### Problem to solve
Retype every one of the records below word for word, and leave the pictures out of your answer.

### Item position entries
# # # # #
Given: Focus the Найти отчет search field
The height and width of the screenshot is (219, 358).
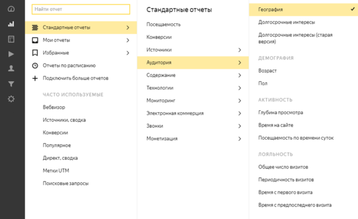Looking at the screenshot, I should pos(81,10).
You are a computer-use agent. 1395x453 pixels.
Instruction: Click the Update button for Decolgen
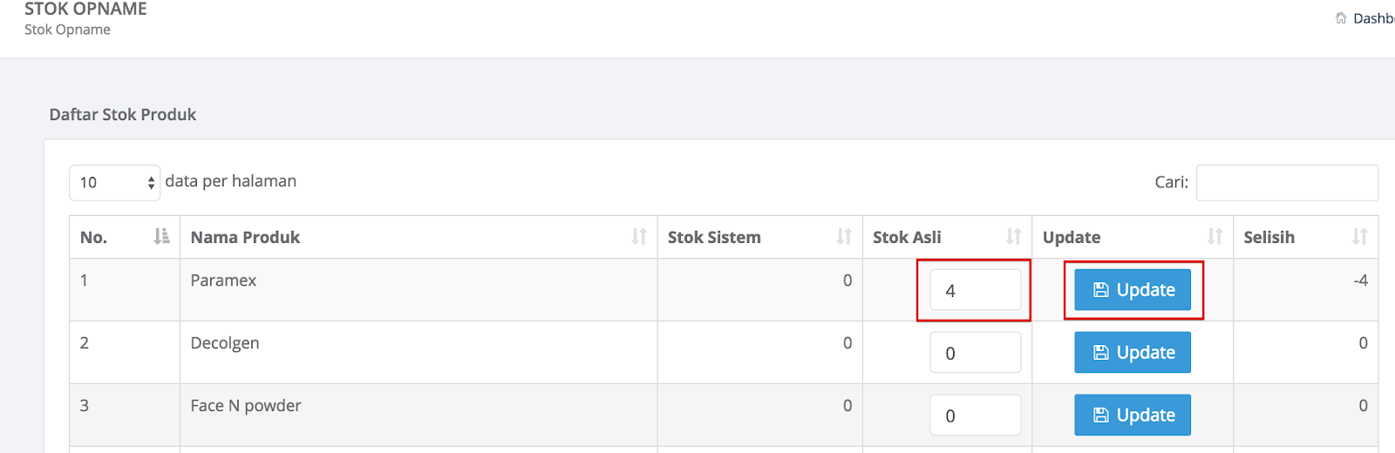pos(1133,353)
# # # # #
### Solution to this problem
Given: Focus the Найти отчет search field
The height and width of the screenshot is (219, 358).
Looking at the screenshot, I should pos(81,10).
You are a computer-use agent. 1395x453 pixels.
Instruction: Click the Update button for Decolgen
pos(1133,353)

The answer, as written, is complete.